The results above should give you some insights of the effect of gender on your dataset both visually and numerically.

## Distribution plots

### Verifying the distribution of your variables for each Gender.

We have seen that each variable in our dataset has its own "DNA". This is the distribution of each variable. However, the story does not stop there. Each variable has peculiarities within it and it is our job as data analyst to discover it. We'll see futurely that what `machine learning models` mostly do for us is automate this process (if we understand them, of course) 

In this case, specifically, we want to understand the effect of our `Gender` variable on the distribution of our dataset.
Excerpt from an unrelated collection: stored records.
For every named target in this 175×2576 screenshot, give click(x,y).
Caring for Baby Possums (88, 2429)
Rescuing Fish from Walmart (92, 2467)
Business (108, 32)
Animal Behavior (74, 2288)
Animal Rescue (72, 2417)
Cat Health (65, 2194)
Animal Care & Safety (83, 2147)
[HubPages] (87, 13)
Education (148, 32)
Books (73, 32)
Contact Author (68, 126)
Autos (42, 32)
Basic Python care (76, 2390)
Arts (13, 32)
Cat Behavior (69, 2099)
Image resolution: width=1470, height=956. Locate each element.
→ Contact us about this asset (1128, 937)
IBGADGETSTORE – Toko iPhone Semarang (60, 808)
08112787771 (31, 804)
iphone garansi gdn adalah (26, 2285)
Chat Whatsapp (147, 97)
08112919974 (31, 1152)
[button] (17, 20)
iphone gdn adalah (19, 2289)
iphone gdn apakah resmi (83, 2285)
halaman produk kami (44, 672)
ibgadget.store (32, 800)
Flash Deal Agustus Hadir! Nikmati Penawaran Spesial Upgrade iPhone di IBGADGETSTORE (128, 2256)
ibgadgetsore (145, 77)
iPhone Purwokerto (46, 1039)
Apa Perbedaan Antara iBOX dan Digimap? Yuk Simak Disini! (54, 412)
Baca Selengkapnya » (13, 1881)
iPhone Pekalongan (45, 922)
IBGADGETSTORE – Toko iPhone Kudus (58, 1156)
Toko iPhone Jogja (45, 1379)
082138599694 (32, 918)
### First, plot the distribution of the `Height` variable again.

In [0]:
# your answer here

### Now, filter your dataset for each gender. Create a dataframe called `men` and another called `women` and plot the `Height` distribution for each of them in the same plot.

In [0]:
# your answer here

### What insights could you observe from that? What is the impact of `Gender` on `Height`

**Extra Note:** The issue: https://github.com/mwaskom/seaborn/issues/861 has a discussion of why distplot doesn't have a `hue` argument and how to overcome it (look for FacetGrid)

Try to do the same for the `Money` variable. What is the impact of `Gender` on `Money` ?

_Hint: for the Money variable, try specifying `hist=False`_


## Boxplot 

### Gender vs Height

Plot the boxplot considering the x-axis as `Gender` and y-axis as `Height`

In [0]:
plt.figure(figsize=(12, 8))



### Gender vs Money

In [0]:
plt.figure(figsize=(12, 8))


From the conclusions of the previous exercises, did you expect the bloxplots to be like the ones above?

In [0]:
# your answer here

### Multivariate Analysis

Use `sns.pairplot` to see some combinations obtained so far. Use `hue = 'Gender`. 

Note that in a real problem, pairplot starts to get messy since there can be countless number of variables in a dataset. Use it wisely.

Usually people only plot this graph and don't take any conclusions from it. Don't fall into that trap.